An example of a character like this was a girl who was so emotionally screwed up that at the first sign of combat or even anything remotely stressful (ie what would considered an -encounter-), she dropped to the ground and curled up into a ball whimpering.
That's a totally valid concept, just not in D&D or PathFinder
. We have such a character in our Eclipse Phase game, and this behaviour is hard-coded into the system via a disadvantage she picked voluntarily.
We just don't count on her in fights, that's all. Her character is a blast otherwise, being really helpful in all tech-related tasks.
When confronted about her character the player defended herself by saying her character had more depth than anyone else's character and she was just RPing how her character was.
Yeah, that part is BS, even if she was roleplaying her character better than you did yours. The fact is, the PC doesn't fit the game.
Everyone was miserable but the one player and the campaign ended up (shock of all shocks) ending early because of all that. My question is this... was it the DM's job to somehow tailor the game to fit that kind of concept? How could he have possibly done so?
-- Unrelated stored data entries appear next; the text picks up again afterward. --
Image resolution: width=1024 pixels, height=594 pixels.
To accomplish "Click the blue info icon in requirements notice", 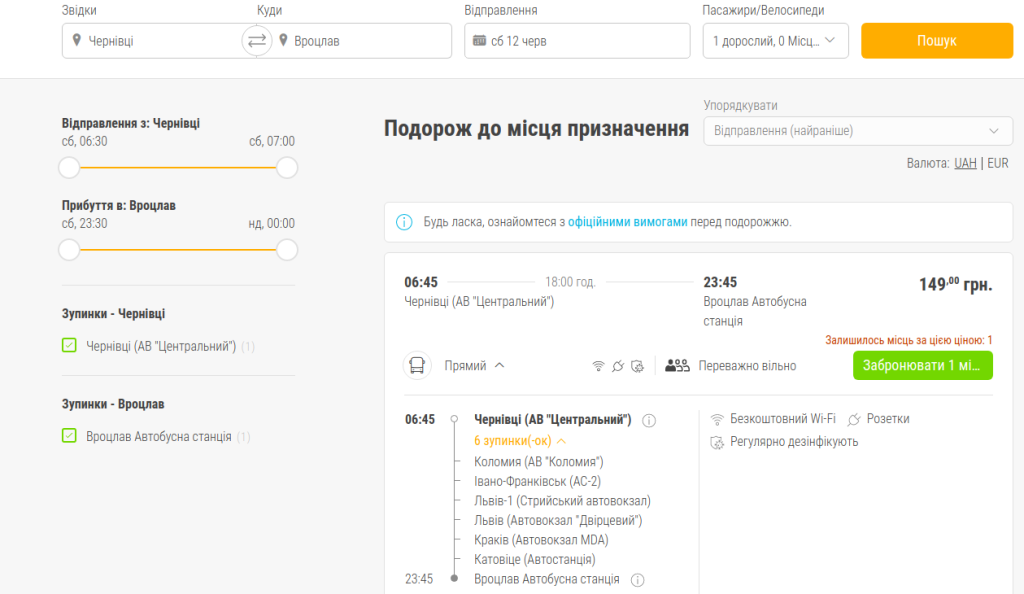I will [x=404, y=222].
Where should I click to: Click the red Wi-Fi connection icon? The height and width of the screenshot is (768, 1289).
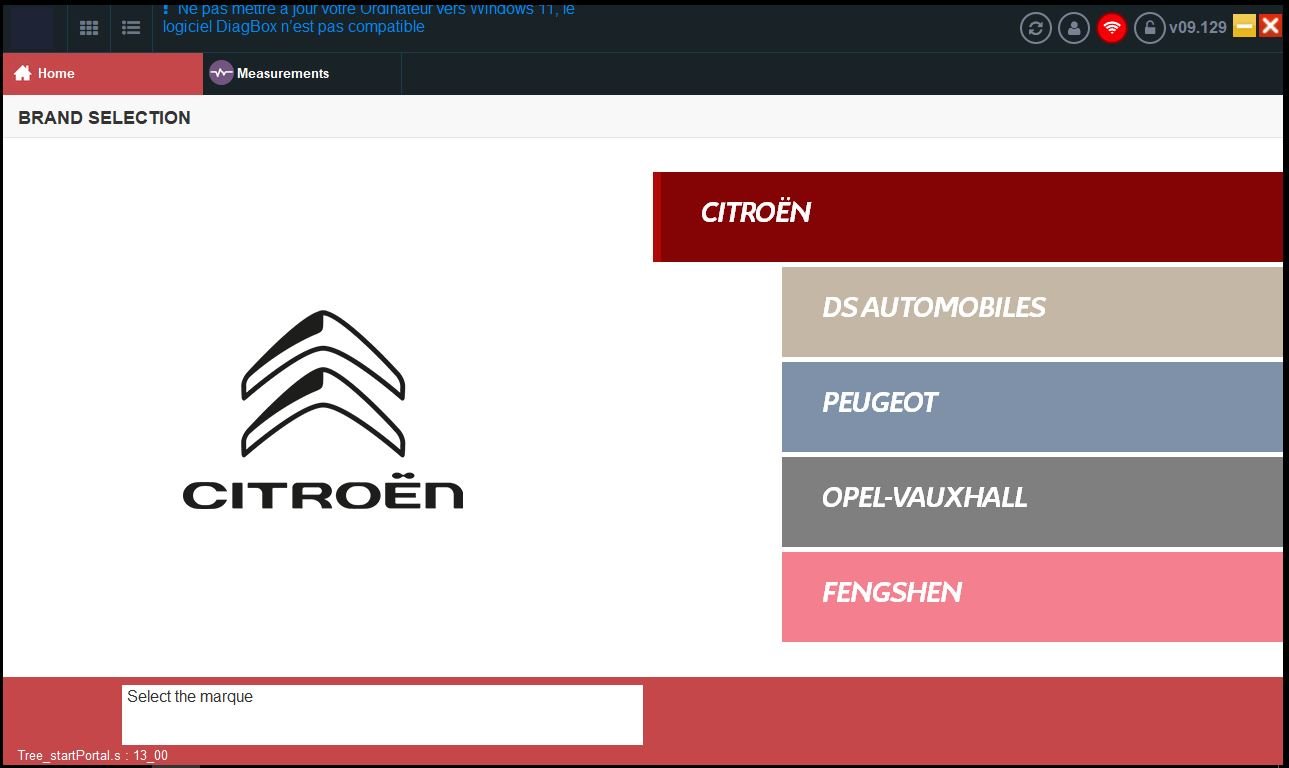[1112, 28]
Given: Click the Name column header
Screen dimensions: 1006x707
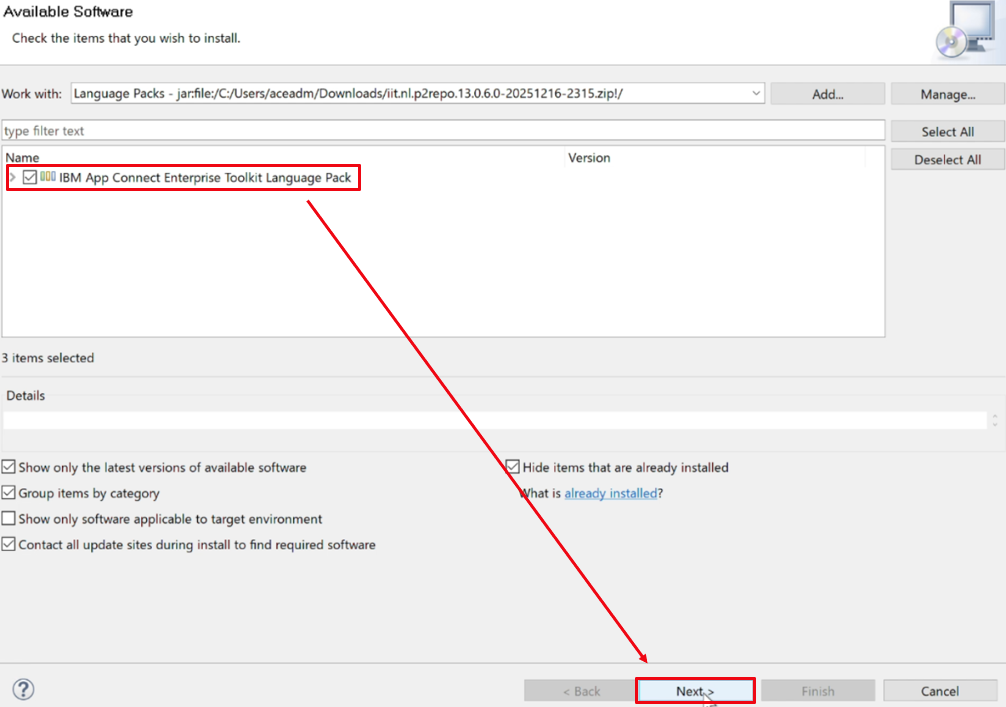Looking at the screenshot, I should coord(22,157).
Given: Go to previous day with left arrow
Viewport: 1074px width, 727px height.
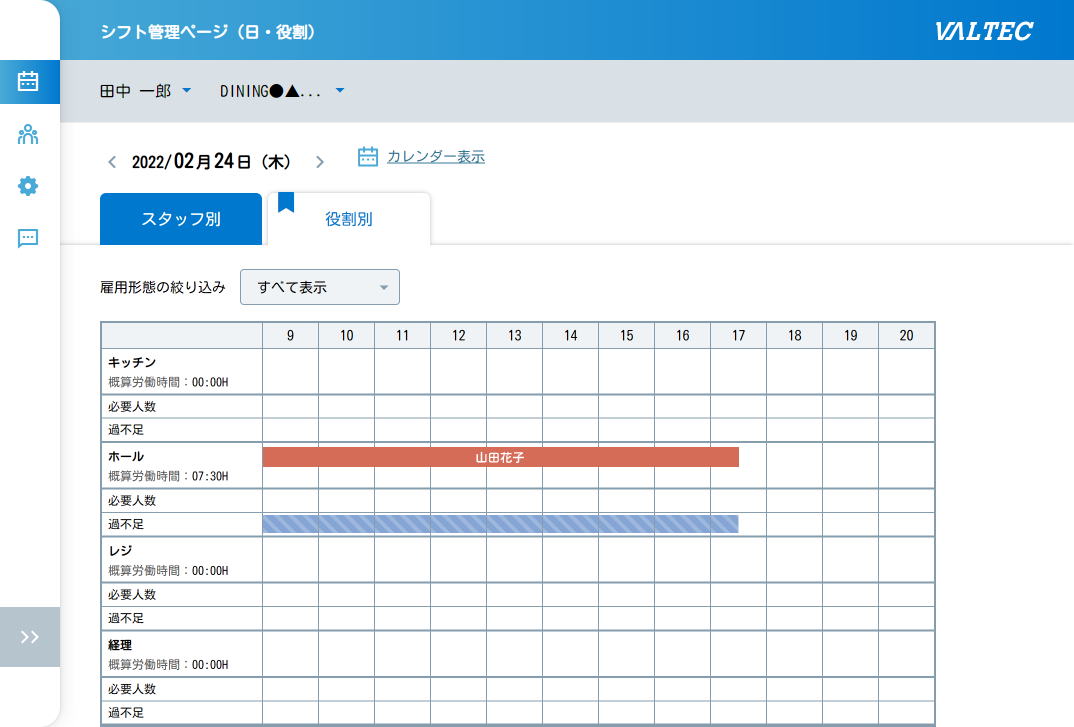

It was an adventure game and she made a character that had no business being in an adventure game.
He could have done so, just not in a game about adventurers. Pathafinder and D&D are games about adventurers, hence my idea that she would have felt better in another game.
Or you should have left her behind to take care of finances via investments, to provide good PR for the party via talking to bards, and to gather information for your own forays into dangerous places via, well, talking to people. No danger for her, and she's still helpful.
Of course, most d20 groups I've seen just aren't interested in having such a character in the game. But let me repeat, it's a not-crippling disadvantage in other games! So, it was just the wrong game for her.
And of course, when people are invited to the wrong game, they often give up any kind of tabletop roleplaying. But that's a different matter.